[Exercise aim] Once the pictures are set aside, transcribe the remaining data exactly.

[Data in this exercise]
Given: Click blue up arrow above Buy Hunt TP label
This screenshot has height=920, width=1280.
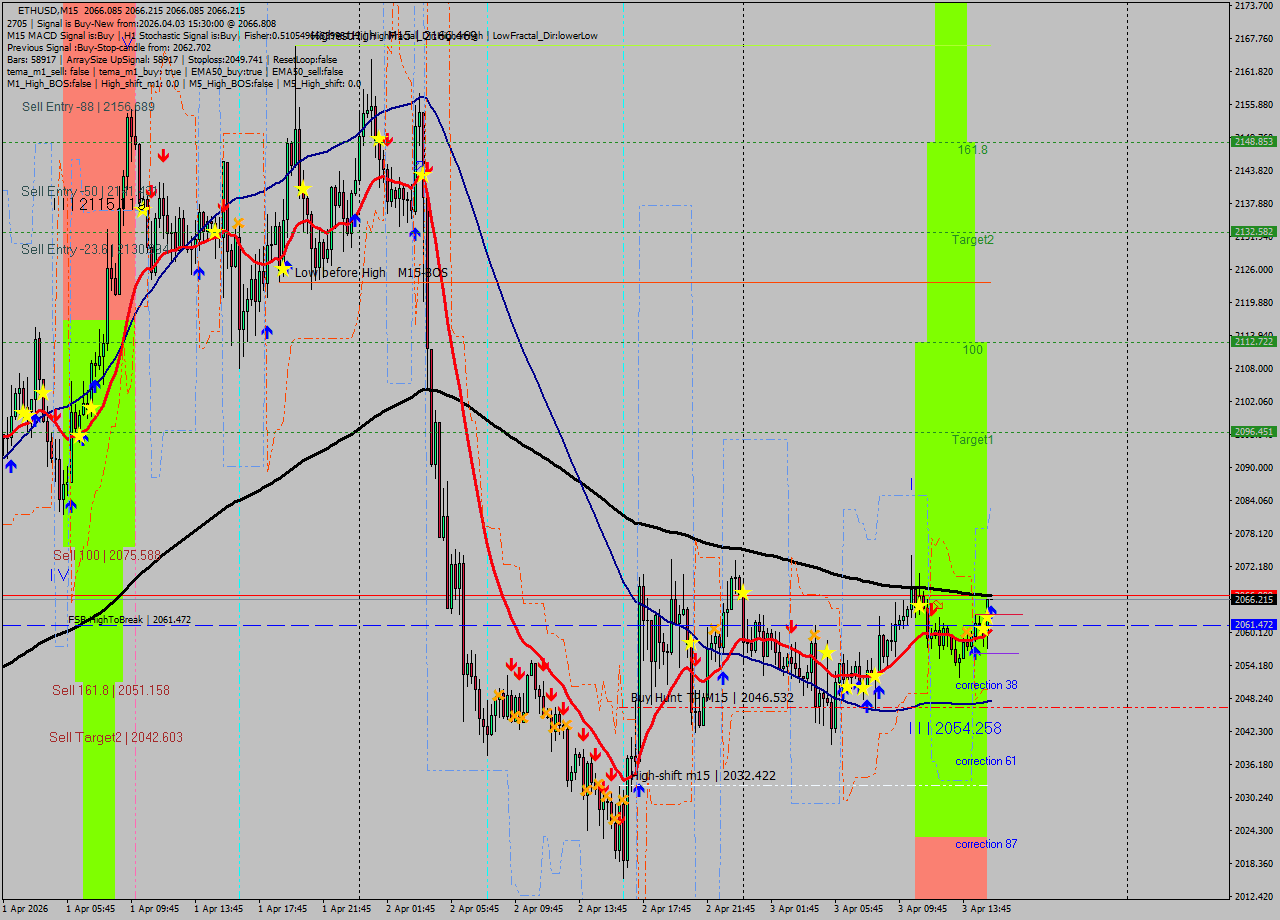Looking at the screenshot, I should [722, 678].
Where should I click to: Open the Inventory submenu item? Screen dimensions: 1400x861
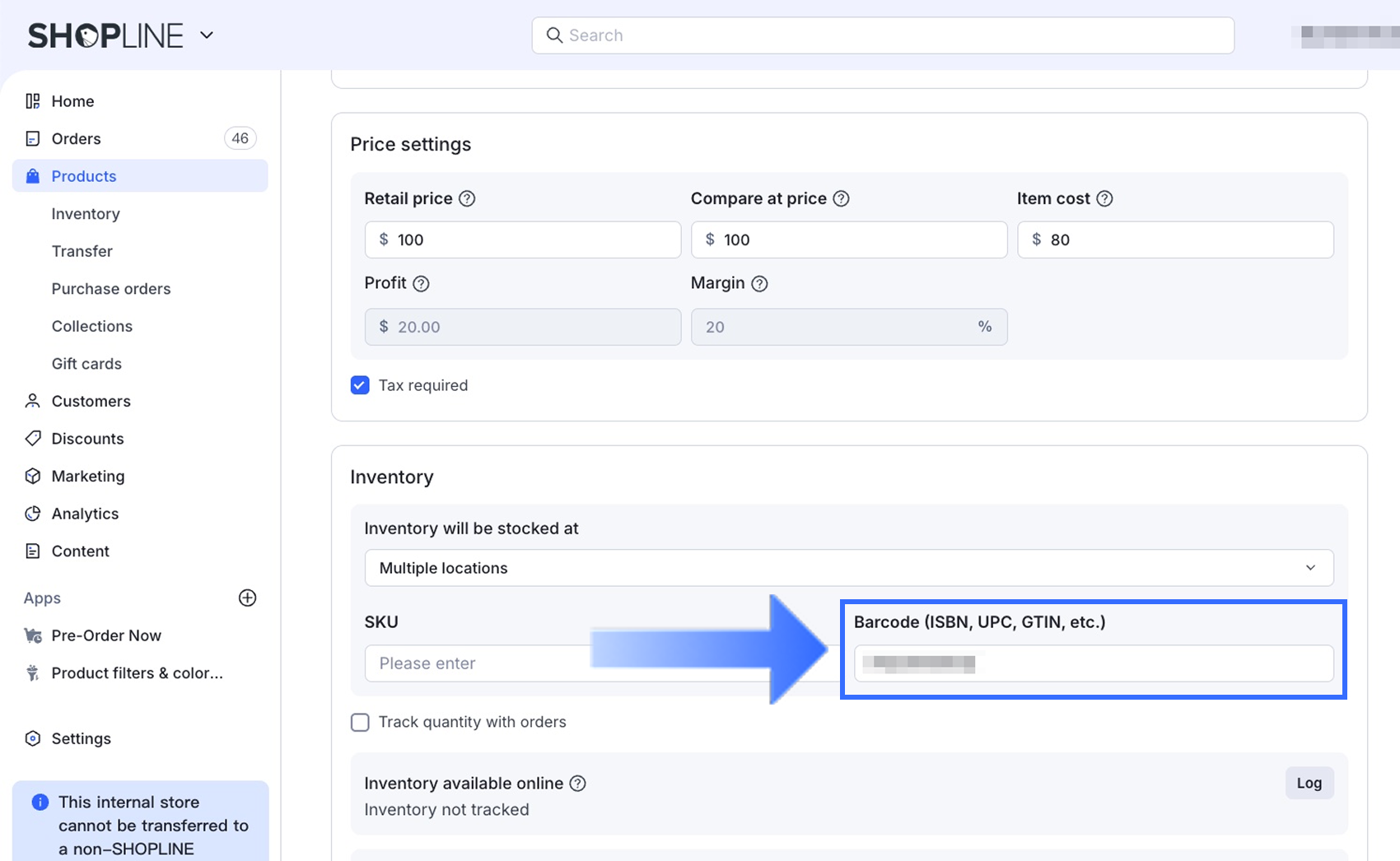86,214
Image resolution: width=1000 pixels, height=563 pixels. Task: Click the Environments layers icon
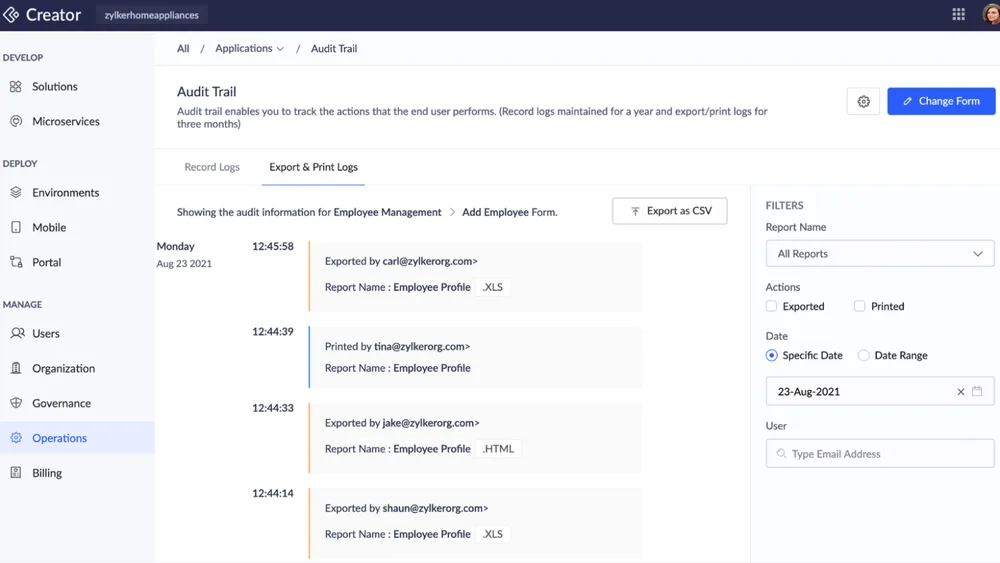[16, 192]
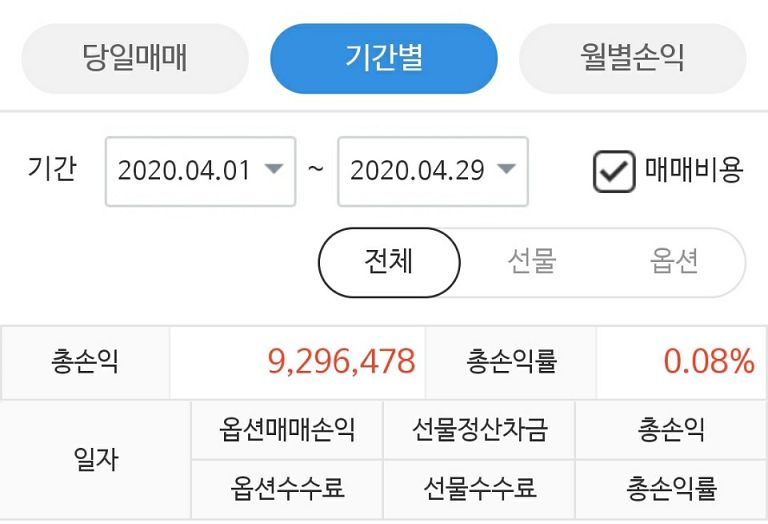The image size is (768, 524).
Task: Click the 옵션수수료 column header
Action: pos(287,488)
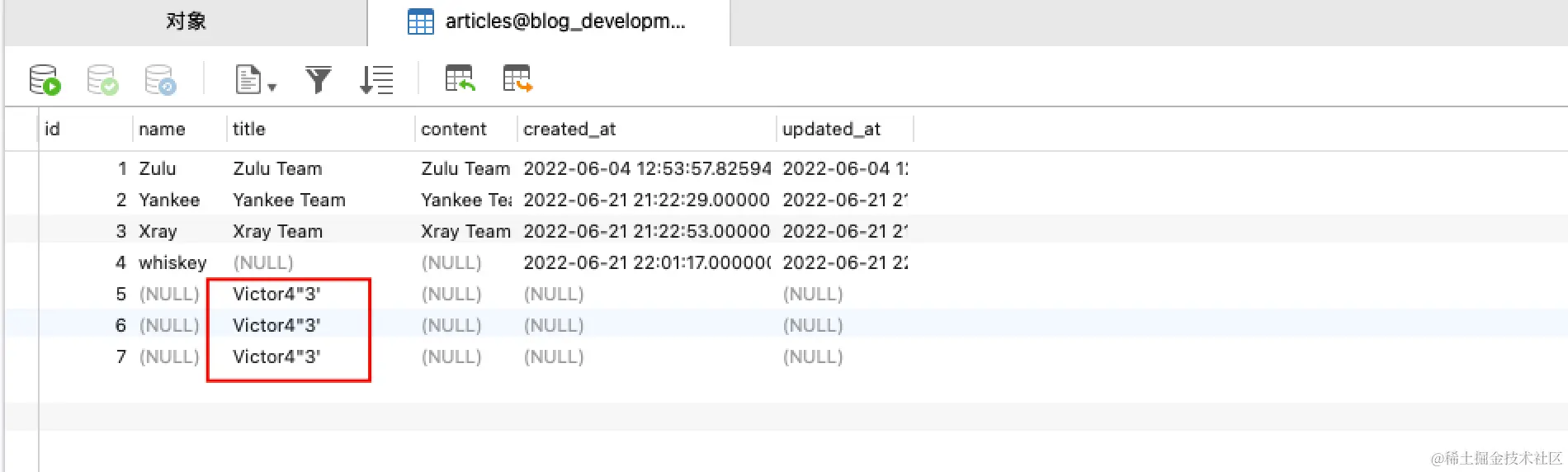Select the articles@blog_developm... tab
The image size is (1568, 472).
coord(549,21)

[Solved problem]
Given: Click blue up arrow above Buy Hunt TP label
This screenshot has height=920, width=1280.
Looking at the screenshot, I should [722, 678].
Where should I click to: Open the Inventory submenu item? Screen dimensions: 1400x861
86,214
Image resolution: width=1000 pixels, height=563 pixels. Task: Click the Environments layers icon
[16, 192]
The image size is (768, 524).
Task: Click the 옵션수수료 column header
Action: pos(287,488)
Select the articles@blog_developm... tab
The image size is (1568, 472).
coord(549,21)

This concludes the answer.